AIM: State how many lines in the items below contain the string "screenshot", with case counting. Reply with the number alone.

DATA SHOWN:
=====
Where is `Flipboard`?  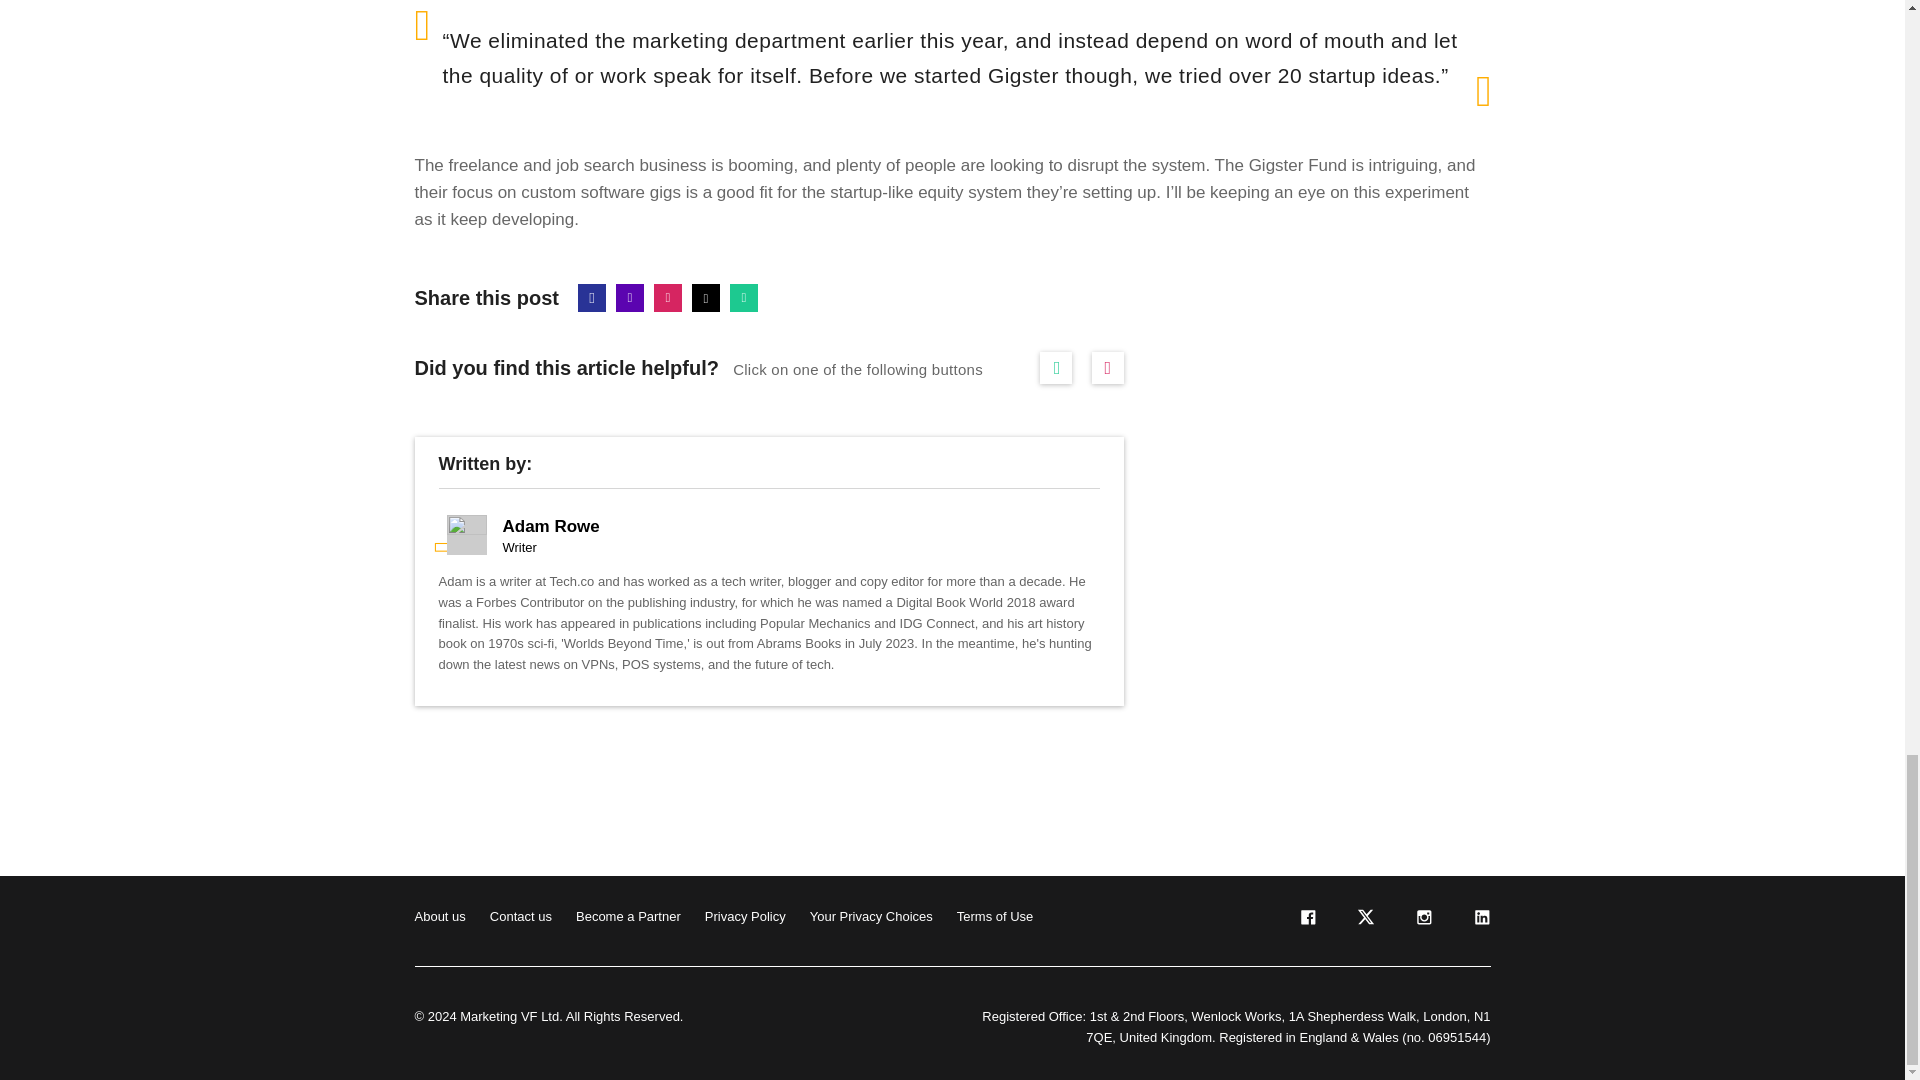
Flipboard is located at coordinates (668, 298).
=====
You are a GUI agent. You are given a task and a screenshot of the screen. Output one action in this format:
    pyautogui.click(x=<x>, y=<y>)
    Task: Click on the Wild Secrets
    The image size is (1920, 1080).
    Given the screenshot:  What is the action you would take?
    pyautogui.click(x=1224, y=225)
=====
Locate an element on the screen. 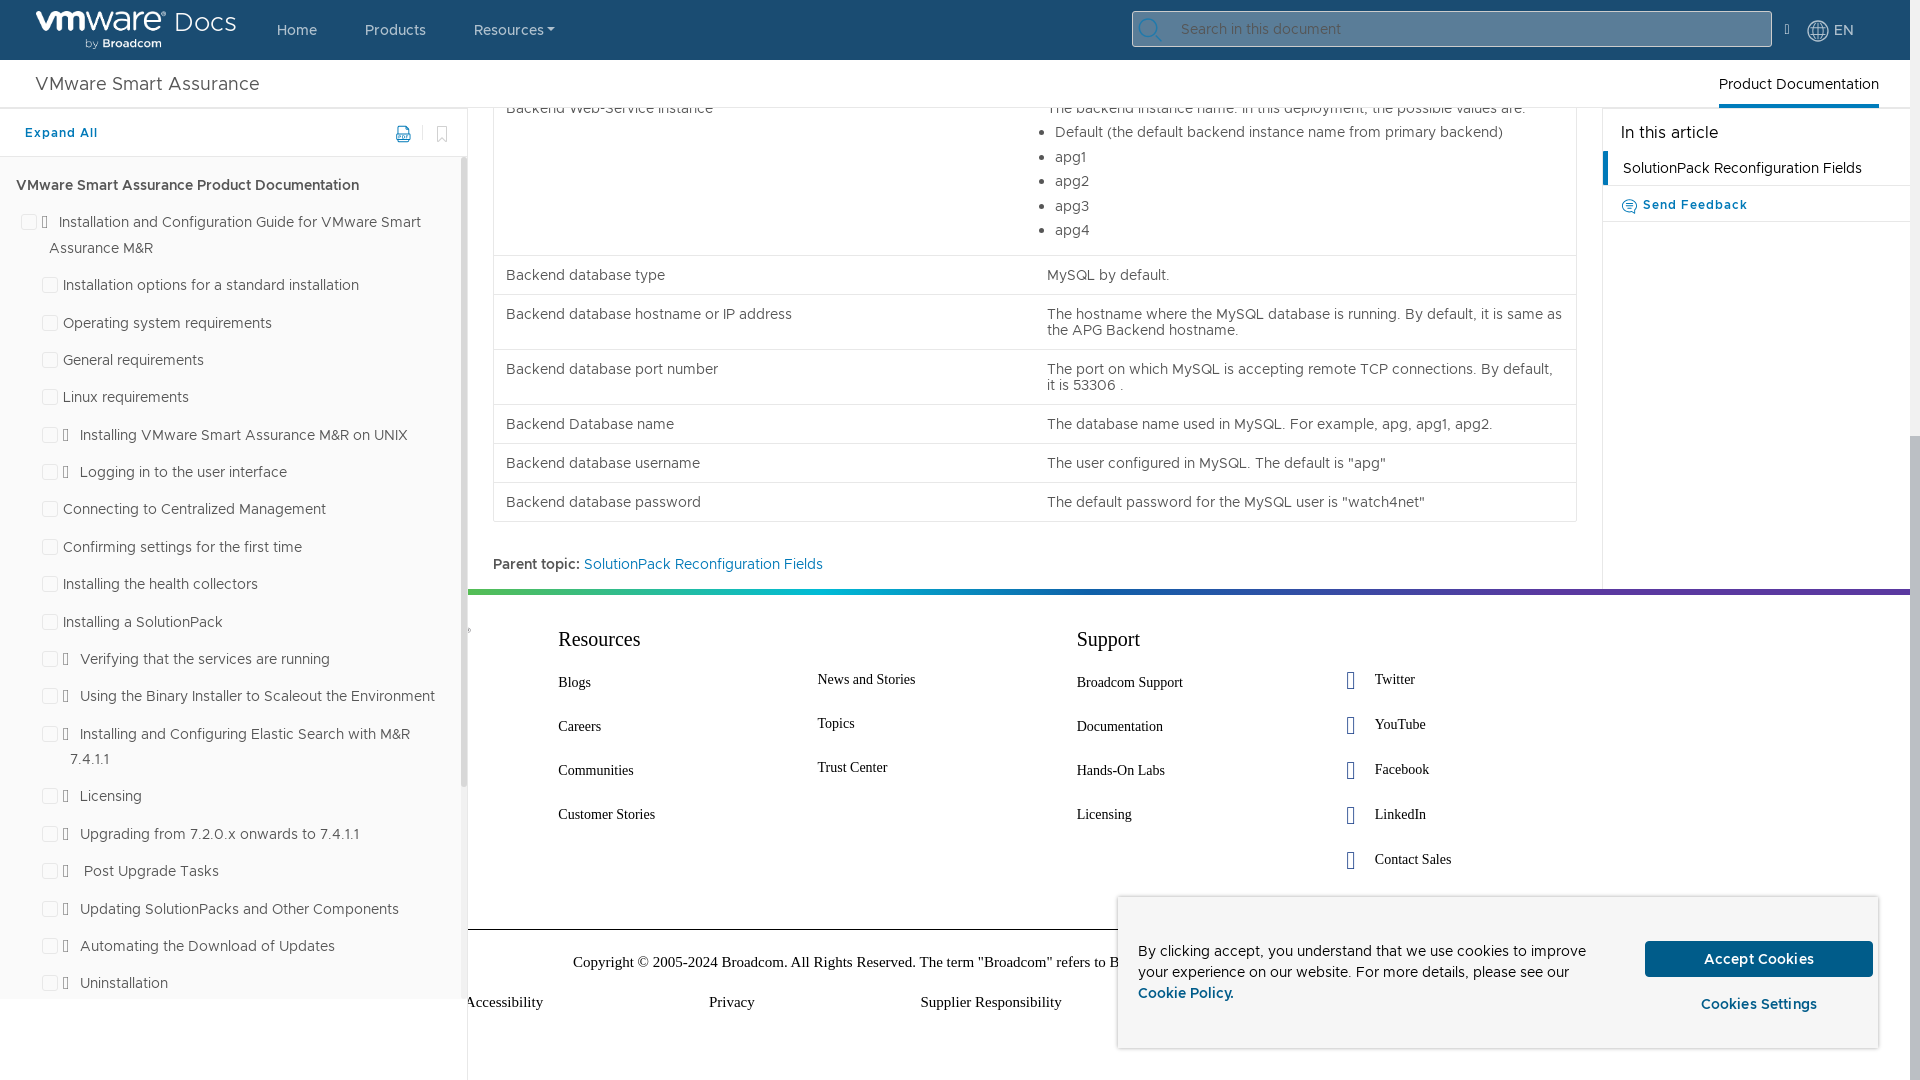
=====
RESPONSE BELOW: 2